▶ **WORK INSTRUCTIONS**: Give only the number of lines in the following entries where "with" appears.

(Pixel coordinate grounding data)
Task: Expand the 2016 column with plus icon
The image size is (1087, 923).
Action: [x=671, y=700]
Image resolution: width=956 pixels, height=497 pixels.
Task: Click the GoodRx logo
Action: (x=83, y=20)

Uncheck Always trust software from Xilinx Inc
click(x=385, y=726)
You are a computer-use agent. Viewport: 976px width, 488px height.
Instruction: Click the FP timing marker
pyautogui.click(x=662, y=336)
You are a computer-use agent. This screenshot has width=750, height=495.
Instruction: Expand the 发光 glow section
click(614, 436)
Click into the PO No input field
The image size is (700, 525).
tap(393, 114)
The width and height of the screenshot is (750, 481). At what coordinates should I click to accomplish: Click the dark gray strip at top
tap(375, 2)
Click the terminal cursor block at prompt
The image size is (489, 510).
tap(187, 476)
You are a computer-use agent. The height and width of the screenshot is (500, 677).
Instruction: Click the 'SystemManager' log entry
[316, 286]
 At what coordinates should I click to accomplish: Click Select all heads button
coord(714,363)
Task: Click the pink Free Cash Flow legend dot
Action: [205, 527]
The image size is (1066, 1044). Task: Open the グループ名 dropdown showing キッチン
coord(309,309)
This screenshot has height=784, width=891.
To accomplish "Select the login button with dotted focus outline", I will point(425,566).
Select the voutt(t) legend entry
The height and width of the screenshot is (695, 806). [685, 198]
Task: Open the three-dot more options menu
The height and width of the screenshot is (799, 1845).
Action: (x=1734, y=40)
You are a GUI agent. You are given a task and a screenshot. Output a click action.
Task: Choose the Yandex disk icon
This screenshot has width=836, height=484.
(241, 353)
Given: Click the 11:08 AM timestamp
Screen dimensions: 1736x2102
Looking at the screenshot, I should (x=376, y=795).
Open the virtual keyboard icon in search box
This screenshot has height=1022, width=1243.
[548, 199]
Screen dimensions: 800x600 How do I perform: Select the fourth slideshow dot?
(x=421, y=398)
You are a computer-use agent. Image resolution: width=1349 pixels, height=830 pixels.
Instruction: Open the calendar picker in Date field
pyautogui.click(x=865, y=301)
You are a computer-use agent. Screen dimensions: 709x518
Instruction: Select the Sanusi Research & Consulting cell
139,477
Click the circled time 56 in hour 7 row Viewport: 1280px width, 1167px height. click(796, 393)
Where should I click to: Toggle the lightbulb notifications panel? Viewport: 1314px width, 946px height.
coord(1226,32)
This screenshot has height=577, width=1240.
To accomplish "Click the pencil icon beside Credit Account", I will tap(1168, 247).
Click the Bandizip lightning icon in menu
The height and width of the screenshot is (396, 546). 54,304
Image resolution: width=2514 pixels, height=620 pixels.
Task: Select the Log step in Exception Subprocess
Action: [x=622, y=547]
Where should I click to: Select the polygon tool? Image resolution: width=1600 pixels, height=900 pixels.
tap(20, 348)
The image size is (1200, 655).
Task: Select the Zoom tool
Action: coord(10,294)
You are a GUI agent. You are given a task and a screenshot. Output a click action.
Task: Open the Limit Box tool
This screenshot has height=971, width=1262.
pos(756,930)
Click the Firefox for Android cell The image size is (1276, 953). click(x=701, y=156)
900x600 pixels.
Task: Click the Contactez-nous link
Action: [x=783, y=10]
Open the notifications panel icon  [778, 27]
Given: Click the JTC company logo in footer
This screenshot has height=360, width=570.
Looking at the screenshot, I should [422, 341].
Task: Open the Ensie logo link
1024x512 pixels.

▶ **COMPLETED TASK**: 2